I have looked at the usage of Fatalf elsewhere in the tests and decided there
were too many of them for me to go and update them all quickly and without
making a mistake late a night :)

Updates acln0#13.
This fixes the SampleTracepointStack test, because the kernel stack trace
wasn't able to 'see' the caller of doEnableRunDisable since we weren't
maintaining the frame pointer.

My original rationale for using NOSPLIT was to reduce the overhead of calling
doEnableRunDisable, but that doesn't make sense since we're called with the
counters inhibited anyway, so any stack splitting code won't be counted.

The thing which needs to be NOSPLIT is the `f` to be called, which is under the
control of the user.
@pwaller
Copy link
Contributor Author

pwaller commented Jul 20, 2019

The PC difference issue is fixed in cf4a345, with complete description in the commit. I had borked the kernel stack trace machinery by not maintaining the frame pointer.

@acln0
Copy link
Owner

acln0 commented Jul 20, 2019

Fantastic.
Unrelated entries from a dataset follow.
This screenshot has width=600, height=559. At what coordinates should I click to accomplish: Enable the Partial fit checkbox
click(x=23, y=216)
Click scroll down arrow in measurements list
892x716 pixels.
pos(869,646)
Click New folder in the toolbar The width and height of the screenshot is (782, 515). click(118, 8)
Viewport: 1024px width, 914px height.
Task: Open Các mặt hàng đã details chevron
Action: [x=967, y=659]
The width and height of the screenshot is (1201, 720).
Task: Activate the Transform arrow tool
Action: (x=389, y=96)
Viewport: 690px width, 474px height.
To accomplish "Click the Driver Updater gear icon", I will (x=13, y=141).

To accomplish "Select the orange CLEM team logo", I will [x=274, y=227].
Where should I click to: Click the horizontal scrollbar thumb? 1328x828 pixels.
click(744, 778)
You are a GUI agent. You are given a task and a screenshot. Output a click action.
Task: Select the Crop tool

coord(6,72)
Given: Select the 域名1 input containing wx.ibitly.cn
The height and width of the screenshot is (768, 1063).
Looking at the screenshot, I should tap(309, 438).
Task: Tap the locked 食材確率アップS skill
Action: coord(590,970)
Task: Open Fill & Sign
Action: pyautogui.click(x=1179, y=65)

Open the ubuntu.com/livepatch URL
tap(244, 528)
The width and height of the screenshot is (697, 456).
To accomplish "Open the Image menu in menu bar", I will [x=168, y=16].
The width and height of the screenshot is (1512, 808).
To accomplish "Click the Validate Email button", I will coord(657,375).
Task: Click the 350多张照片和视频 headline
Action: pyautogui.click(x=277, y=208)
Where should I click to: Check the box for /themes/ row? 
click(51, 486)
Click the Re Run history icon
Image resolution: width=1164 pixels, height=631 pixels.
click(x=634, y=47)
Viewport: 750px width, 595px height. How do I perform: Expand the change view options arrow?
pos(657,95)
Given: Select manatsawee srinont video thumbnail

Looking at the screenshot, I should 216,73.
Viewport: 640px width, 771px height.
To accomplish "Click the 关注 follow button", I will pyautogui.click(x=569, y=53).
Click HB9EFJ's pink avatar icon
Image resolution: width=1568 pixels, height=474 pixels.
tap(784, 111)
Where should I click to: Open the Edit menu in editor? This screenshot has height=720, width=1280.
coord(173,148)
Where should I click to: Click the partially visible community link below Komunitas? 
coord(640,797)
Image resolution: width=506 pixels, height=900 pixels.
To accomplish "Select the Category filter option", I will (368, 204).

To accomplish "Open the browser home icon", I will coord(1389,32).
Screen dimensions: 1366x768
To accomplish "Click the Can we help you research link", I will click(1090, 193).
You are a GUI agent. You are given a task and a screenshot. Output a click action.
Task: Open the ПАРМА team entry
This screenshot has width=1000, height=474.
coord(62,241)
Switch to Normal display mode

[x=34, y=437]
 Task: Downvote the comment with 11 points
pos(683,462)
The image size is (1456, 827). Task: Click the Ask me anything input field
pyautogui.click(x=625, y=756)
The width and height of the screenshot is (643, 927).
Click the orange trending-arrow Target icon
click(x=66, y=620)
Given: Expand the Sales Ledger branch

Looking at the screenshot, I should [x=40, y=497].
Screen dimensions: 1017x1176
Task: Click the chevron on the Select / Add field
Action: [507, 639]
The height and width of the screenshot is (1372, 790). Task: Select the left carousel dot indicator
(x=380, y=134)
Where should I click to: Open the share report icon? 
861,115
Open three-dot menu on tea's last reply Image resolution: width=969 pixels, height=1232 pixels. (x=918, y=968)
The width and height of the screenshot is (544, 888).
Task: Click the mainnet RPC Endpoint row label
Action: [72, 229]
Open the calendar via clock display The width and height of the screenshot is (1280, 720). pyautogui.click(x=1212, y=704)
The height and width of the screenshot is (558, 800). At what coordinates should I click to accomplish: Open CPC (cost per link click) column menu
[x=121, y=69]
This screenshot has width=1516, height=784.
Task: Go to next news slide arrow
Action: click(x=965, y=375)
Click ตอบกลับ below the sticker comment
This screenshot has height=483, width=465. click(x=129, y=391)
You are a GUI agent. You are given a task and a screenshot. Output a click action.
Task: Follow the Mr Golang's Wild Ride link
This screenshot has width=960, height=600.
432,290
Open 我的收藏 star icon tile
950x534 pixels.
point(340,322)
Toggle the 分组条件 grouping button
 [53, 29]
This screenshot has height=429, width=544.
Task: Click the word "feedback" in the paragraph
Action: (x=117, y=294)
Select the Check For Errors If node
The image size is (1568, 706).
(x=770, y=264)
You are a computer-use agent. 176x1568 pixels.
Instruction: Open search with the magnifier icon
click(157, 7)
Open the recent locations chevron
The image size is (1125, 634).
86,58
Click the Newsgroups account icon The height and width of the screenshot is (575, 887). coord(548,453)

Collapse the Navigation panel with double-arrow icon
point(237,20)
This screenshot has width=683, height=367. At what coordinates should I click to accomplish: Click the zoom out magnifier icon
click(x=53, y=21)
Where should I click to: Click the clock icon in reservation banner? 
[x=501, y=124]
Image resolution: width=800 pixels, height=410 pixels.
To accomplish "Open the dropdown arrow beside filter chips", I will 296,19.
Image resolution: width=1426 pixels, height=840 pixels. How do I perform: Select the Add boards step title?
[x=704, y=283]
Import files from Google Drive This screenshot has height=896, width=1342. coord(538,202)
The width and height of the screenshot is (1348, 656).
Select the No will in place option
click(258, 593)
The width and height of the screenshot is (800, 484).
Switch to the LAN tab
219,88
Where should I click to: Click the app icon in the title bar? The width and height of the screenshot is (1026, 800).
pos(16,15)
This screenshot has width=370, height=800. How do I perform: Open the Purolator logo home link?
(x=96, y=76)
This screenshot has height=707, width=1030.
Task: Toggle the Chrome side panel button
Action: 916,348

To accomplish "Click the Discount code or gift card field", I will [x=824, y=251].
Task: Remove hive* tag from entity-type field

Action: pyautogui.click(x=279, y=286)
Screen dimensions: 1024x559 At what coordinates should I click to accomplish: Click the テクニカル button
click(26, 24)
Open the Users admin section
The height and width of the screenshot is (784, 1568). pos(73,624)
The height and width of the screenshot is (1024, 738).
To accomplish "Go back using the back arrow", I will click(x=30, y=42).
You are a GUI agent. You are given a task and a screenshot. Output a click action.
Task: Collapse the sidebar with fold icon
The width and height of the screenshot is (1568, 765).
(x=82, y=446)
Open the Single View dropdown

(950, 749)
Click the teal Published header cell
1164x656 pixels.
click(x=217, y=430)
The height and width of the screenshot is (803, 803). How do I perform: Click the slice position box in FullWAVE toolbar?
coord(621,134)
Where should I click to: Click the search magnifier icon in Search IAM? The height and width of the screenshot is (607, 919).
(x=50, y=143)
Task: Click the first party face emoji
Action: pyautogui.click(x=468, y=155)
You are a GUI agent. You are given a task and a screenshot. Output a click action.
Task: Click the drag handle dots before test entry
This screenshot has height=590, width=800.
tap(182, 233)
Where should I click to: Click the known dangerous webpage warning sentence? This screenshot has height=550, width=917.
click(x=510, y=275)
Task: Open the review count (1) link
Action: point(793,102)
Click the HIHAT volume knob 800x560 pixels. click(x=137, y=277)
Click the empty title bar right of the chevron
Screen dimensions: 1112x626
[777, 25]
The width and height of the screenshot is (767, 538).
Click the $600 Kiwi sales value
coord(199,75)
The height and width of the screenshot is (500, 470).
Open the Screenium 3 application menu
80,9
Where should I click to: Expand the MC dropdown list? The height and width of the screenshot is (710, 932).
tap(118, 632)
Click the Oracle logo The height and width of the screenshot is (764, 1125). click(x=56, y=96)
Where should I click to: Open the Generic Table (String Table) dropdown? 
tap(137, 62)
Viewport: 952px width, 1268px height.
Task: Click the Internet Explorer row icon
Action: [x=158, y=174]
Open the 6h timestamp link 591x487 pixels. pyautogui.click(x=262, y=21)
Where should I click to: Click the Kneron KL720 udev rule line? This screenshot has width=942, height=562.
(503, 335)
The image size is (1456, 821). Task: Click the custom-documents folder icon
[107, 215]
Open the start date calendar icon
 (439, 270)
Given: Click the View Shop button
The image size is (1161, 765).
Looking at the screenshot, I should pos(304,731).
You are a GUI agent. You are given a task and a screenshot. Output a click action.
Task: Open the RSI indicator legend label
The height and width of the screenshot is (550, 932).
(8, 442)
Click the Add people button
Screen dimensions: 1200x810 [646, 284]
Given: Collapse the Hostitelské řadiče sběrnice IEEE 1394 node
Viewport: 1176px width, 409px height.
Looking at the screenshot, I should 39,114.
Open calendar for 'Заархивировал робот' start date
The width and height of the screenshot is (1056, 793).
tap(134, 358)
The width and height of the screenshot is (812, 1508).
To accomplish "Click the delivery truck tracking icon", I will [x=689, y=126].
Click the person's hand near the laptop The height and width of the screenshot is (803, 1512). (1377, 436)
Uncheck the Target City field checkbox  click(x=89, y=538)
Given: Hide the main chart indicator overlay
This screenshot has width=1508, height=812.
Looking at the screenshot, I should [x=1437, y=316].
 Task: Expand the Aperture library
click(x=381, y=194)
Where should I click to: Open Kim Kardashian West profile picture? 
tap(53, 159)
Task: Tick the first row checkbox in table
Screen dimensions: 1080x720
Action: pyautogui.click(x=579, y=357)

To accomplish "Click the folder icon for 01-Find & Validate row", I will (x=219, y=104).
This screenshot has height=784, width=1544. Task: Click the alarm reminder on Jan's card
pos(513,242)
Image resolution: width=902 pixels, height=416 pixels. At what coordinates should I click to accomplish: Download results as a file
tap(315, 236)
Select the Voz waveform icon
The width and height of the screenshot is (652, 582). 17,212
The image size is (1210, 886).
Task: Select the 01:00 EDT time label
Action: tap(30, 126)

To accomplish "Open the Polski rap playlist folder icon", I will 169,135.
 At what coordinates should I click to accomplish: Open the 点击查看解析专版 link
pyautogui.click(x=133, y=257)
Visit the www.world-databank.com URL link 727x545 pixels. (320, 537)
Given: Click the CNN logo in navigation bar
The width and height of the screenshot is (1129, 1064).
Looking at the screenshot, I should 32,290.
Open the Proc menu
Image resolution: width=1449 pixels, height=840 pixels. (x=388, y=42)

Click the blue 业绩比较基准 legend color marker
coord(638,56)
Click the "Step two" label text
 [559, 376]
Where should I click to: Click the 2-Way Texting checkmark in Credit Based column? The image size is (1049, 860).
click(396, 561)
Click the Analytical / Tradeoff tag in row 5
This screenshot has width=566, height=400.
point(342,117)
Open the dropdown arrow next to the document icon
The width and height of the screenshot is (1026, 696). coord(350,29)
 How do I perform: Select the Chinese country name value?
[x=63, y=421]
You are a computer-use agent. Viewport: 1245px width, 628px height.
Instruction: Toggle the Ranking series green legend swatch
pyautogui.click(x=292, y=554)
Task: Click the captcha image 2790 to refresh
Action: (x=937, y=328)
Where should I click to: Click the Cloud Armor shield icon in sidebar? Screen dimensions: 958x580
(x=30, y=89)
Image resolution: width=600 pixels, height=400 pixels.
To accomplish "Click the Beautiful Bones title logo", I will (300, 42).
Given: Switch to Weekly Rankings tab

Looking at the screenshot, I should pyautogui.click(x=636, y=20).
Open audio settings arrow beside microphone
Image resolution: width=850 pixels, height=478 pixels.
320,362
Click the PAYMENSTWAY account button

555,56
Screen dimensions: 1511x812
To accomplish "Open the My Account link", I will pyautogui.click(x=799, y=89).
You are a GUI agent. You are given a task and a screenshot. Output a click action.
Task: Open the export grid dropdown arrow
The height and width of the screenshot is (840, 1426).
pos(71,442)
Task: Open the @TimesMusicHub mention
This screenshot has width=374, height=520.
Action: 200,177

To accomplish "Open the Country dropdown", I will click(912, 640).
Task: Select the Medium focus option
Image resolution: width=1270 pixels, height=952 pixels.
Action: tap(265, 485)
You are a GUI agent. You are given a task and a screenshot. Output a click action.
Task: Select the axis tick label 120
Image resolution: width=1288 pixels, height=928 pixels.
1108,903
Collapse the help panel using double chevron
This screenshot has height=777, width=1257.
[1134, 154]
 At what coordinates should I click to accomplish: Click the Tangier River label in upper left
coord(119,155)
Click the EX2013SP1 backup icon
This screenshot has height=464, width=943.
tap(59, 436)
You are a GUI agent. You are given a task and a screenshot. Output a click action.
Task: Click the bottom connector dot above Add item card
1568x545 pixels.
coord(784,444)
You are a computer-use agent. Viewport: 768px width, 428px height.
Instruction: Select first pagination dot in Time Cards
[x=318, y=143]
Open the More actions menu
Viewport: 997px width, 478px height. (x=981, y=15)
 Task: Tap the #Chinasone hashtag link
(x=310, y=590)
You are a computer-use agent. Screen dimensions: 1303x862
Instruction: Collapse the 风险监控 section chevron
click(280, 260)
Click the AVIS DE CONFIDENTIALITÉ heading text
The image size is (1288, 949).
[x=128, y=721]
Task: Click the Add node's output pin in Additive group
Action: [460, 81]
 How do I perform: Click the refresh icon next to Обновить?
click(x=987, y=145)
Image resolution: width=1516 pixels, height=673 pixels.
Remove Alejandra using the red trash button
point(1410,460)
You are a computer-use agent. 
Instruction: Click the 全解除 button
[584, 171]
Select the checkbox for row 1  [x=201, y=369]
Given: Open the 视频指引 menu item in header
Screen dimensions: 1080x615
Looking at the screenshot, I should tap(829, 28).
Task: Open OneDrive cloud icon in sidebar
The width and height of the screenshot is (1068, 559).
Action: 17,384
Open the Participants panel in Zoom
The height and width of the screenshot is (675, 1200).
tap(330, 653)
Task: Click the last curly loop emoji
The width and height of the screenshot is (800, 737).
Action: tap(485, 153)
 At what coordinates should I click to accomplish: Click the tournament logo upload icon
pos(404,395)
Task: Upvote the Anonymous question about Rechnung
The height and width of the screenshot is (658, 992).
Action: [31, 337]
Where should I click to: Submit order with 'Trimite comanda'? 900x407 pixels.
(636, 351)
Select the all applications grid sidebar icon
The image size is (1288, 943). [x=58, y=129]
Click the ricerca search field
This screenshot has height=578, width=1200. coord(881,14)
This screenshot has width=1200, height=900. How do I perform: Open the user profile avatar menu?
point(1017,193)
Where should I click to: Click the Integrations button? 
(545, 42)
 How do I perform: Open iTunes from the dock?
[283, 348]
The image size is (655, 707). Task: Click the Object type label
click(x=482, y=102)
I think this is ready to merge now.

acln0 pushed a commit that referenced this pull request Jul 20, 2019
The rule I was taught by another developer was "use Fatal if there is nothing
useful you can further do in the test, otherwise use Error". This test in
particular does do some useful things, it logs the stacks that it observed,
which immediately makes the problem clear to me.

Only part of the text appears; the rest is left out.